То, каким голосом произнес патер эти строки, не по-латыни, с характерной интонацией, — должно было показать мне, какой смысл для меня вкладывал он в произносимое: сохрани душу мою и избавь меня, да не постыжусь, что я на Тебя уповаю. Что знал он обо мне, что не рассказали ему мои уста?
Тянулись недели, однообразные, бедные событиями, ограниченные ткацкой комнатой и бесконечными псалмами в часовне. Я не вслушивалась в то, о чем молился патер.
— Душа моя во прахе. Душа моя в пыли. Душа наша унижена до праха…
Сколько же раз я повторила эти слова? Арнольд изучающе взглянул на меня, будто зная о моей невнимательности.
— Vivifica me secundum verbum tuum. Vias meas enunciavi, et exandisti me, doce me justifications tuas,
[69]— закончил он чтение.Ах, как далека была я от всего этого! Сердце мое было переполнено печалью и гневом на то, что произошло со мной, и уже казалось невозможным следовать воле Божией. С каждым днем, приближающим Успение девы Марии, я все больше чувствовала себя посаженной в клетку и мне все сложнее становилось терпеть неволю.
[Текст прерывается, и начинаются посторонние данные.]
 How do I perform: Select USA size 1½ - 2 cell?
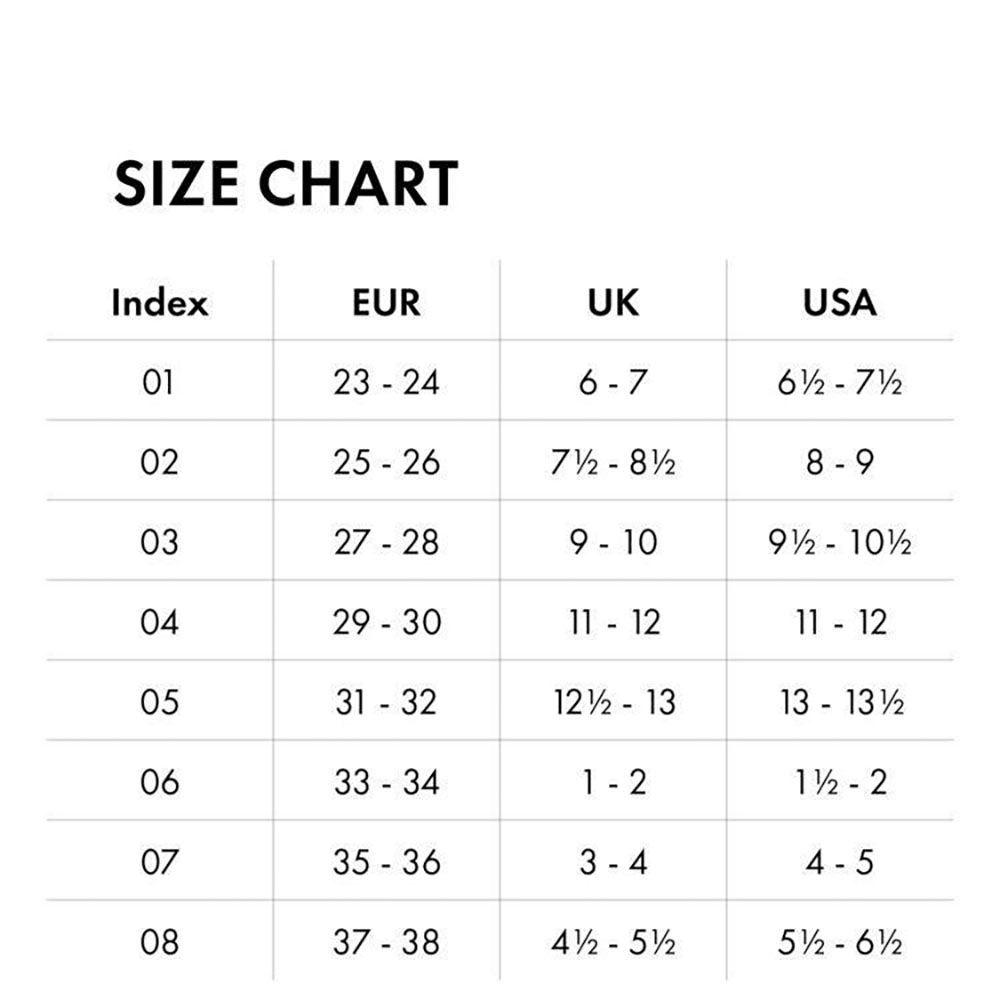(841, 782)
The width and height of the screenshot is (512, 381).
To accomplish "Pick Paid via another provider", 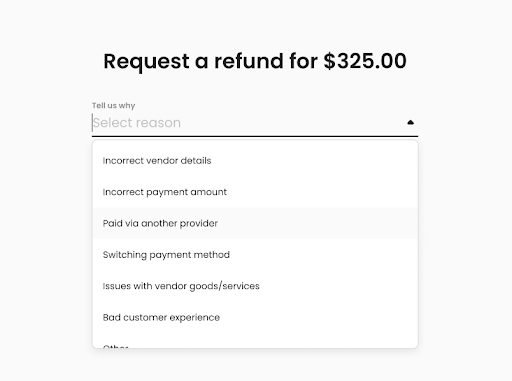I will pos(255,223).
Господин фон Кухенгейм, удостаивая нас своим вниманием, по обыкновению приглашал меня на прогулку в сад. Держа его за руку, перед людьми мне приходилось корчить из себя счастливую невесту, которая ждет не дождется дня помолвки. Его по-хозяйски крепкая хватка и восторженно-восхищенное выражение на лице отца вызывали у меня улыбку легкую, как одуванчик на ветру…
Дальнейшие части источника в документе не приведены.